Based on a study conducted by Harvard Medical School, elderly people who eat lots of blueberries are less likely to suffer from cognitive decline such as in the case of Alzheimer’s and Parkinson’s Diseases.
Polyphenols found in blueberries are also known curb obesity as they reduce the development of fat cells that result in unhealthy weight gain.
Regular consumption of blueberries reduces the risk of high blood pressure by as much a s10%.
5) Fatty Fishes
Examples of fatty or oily fishes are trout, tuna, salmon, mackerel, herring, anchovies, and sardines to name a few.
Oily fishes contain high amounts of healthy fat in and around their guts. The lean fillet also contains up to 30% oil, specifically Omega-3 fatty acids that are known to deliver healthy benefits such as optimum heart health and boost immune system function.
Oily fish are also known to deliver benefits for patients suffering from inflammatory conditions such as arthritis and gout.
6) Leafy Greens
Dark leafy green veggies such as cabbage and spinach can lower the risk of developing adult-onset diabetes mellitus.
Researchers at the University of Leicester in England reveal the positive health impacts of dark leafy green veggies intake on wellness.
Spinach for instance is high in antioxidants, especially when they are prepared uncooked, steamed, or very lightly boiled. It is an excellent source of Vitamins A, B6, C, E and K as well as niacin, zinc, selenium, copper, phosphorus, folic acid, potassium, calcium, iron, and manganese.
7) Sweet Potatoes
Sweet potatoes are rich sources of dietary fiber as well as complex carbohydrates, beta-carotene, Vitamin B6, Vitamin C, and carotene.

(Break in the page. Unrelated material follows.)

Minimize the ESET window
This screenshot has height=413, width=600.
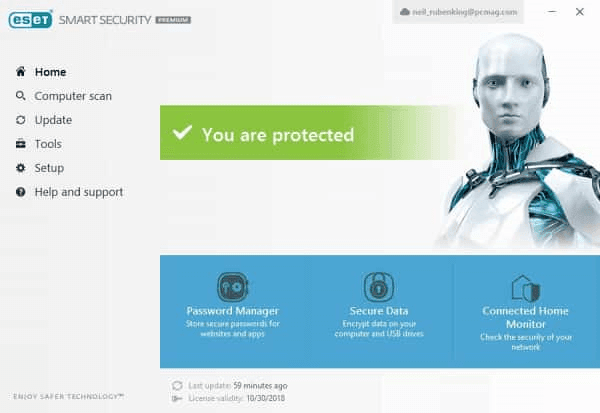(552, 12)
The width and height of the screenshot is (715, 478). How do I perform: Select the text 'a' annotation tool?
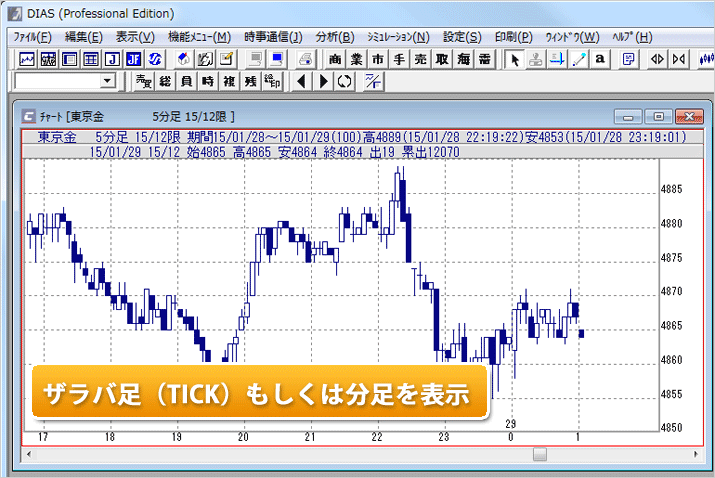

The nutritional value of sweet potatoes is remarkable in that it is ranked number one in terms if concentration of crucial nutrients such as calcium, protein, Vitamin A, Vitamin C, and complex carbohydrates.
8) Wheat Germ
Wheat germ is an important part of the wheat plant. It germinates to develop into a plant- the embryo of the seed. The germ, along with the bran is the by-product of the milling process- wherein cereals are refined, the germ and the bran are often milled out separately.
Wheat germ is high in various crucial nutrients such as Vitamin E, folate, thiamine, zinc, phosphorus, magnesium, fatty alcohols, and essential amino acids. Wheat germ is also an excellent source of dietary fibers.
A lot of people avoid the consumption of avocados due to its high fat content. They believe that avoiding all types of fats is better to promote wellness and health. In addition, most people believe that avoiding all types of fat makes it easier for them to control their body weight. These are all misconceptions. In fact, approximately 7% of the calories found in avocados are fats; mostly health monounsaturated fat.
Avocados are also rich in B vitamins as well as Vitamin E and Vitamin K. The high fiber content consists of 25% soluble fiber and 75% insoluble fibers.
Regular consumption of avocados results in lowered blood cholesterol levels.
Additional research reveals that nutrients found in avocados can potentially stop the development and proliferation of oral cancer cells and can even stop the production of pre-cancerous cells.
Oatmeal is essentially categorized under rolled or ground oats. They are commonly a breakfast staple not only in the United Kingdom but all across the globe too. The interest in the consumption of oatmeal has been steadily rising through the years as a result of its known health benefits.
Studies have shown that eating a bowl of oatmeal everyday can reduce blood cholesterol levels due to their high fiber content. Oatmeal also delivers heart health benefits as it contains B vitamins, omega-3 fatty acids, folate, and potassium.